I have the following problem:
The task is to show that $$f^*(k) = \frac{1}{\sqrt{2\pi}} \int_{-\infty}^\infty f(k) e^{ik(x-vt)} dk$$ with $f(k) = A\cdot e^{-a|k - k_0|}$ equals $$f^*(k) = \frac{A}{\sqrt{2\pi}} \frac{2a}{(x-vt)^2 + a^2}e^{ik_0(x-vt)} $$
What I did was say $\gamma(k) := k - k_0 \Leftrightarrow k = \gamma + k_0$; $\Rightarrow d\gamma = dk$; $\gamma(\pm\infty) = \pm \infty$:
$$f(k)^* = \frac{1}{\sqrt{2\pi}} \int_{-\infty}^\infty A\cdot e^{-a|\gamma|} e^{i(\gamma +k_0)(x-vt)} d\gamma = \frac{A}{\sqrt{2\pi}} e^{ik_0(x-vt)} \int_{-\infty}^\infty e^{-a|\gamma|} e^{i\gamma(x-vt)} d\gamma$$
And that is where I am stuck at the moment. By comparing coefficients I should have to show that:
$$ \int_{-\infty}^\infty e^{-a|\gamma|} e^{i\gamma(x-vt)} d\gamma = \frac{2a}{(x-vt)^2 + a^2}$$
But how should that be possible? I've tried applying the dirac-delta-function somewhere but that did not relly work out... Have I overseen something?

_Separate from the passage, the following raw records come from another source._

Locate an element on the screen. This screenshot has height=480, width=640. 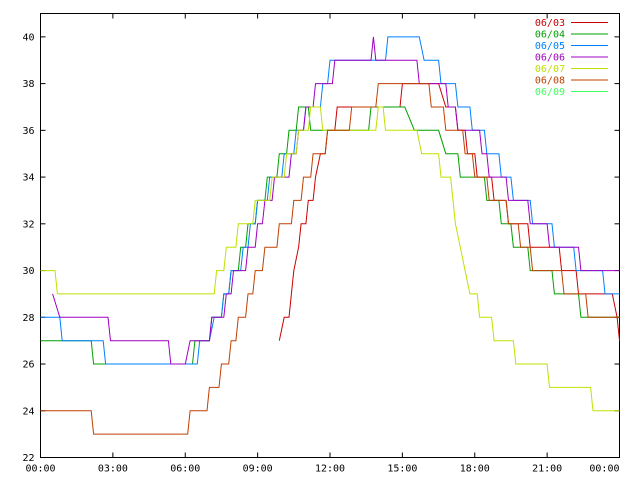
legend-label-06-09: 06/09 is located at coordinates (550, 92).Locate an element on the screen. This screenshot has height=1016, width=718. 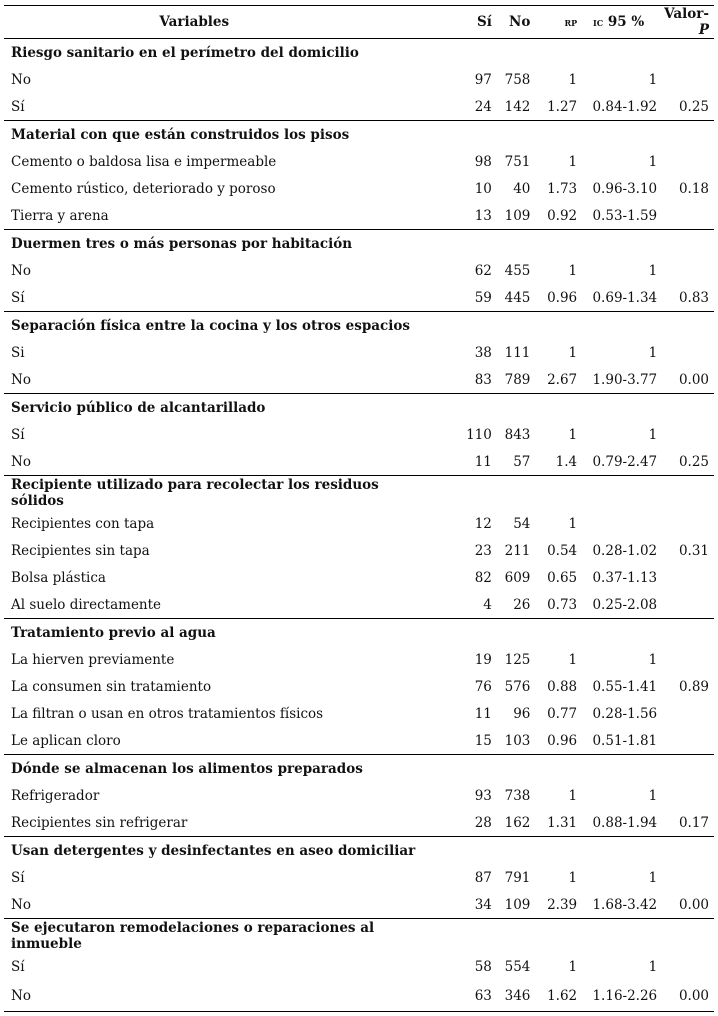
group-heading-row: Tratamiento previo al agua is located at coordinates (359, 633).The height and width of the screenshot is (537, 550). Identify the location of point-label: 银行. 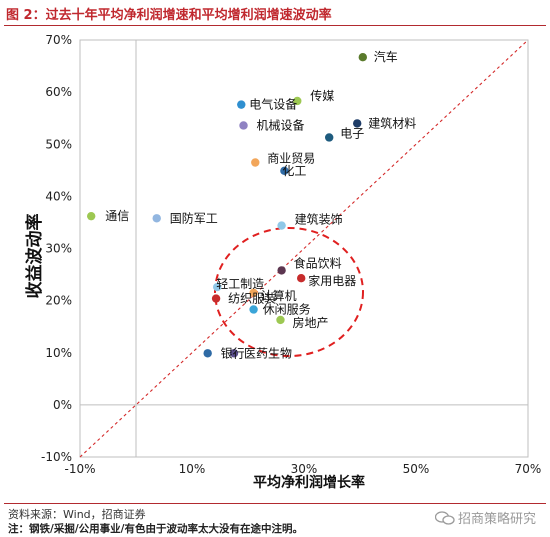
(233, 353).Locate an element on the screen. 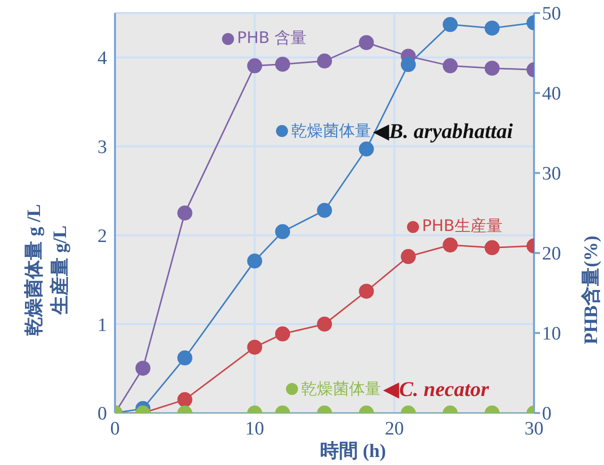  y2-tick-label: 20 is located at coordinates (552, 254).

Thank you very much for your help.
FunkyPeanut
You can use the identity that $$\int e^{kx}dx=\frac{1}{k}e^{kx}+C$$ for complex constants $k$ and $C$.
Thus the last integral can be evaluated as follows:- $$\int_{-\infty}^\infty e^{-a|\gamma|} e^{i\gamma(x-vt)} d\gamma = \int_{-\infty}^0 e^{a\gamma} e^{i\gamma(x-vt)} d\gamma+\int_{0}^\infty e^{-a\gamma} e^{i\gamma(x-vt)} d\gamma\\=\int_{-\infty}^0 e^{\gamma [i(x-vt)+a]} d\gamma+\int_{0}^\infty e^{\gamma [i(x-vt)-a]} d\gamma\\=\frac{1}{i(x-vt)+a}[e^{\gamma [i(x-vt)+a]}]_{-\infty}^0+\frac{1}{i(x-vt)-a}[e^{\gamma [i(x-vt)-a]}]_{0}^\infty\\=\frac{1}{i(x-vt)+a}-\frac{1}{i(x-vt)-a}\\=\frac{-2a}{-[a-i(x-vt)][a+i(x-vt)]}\\=\frac{2a}{(x-vt)^2+a^2}$$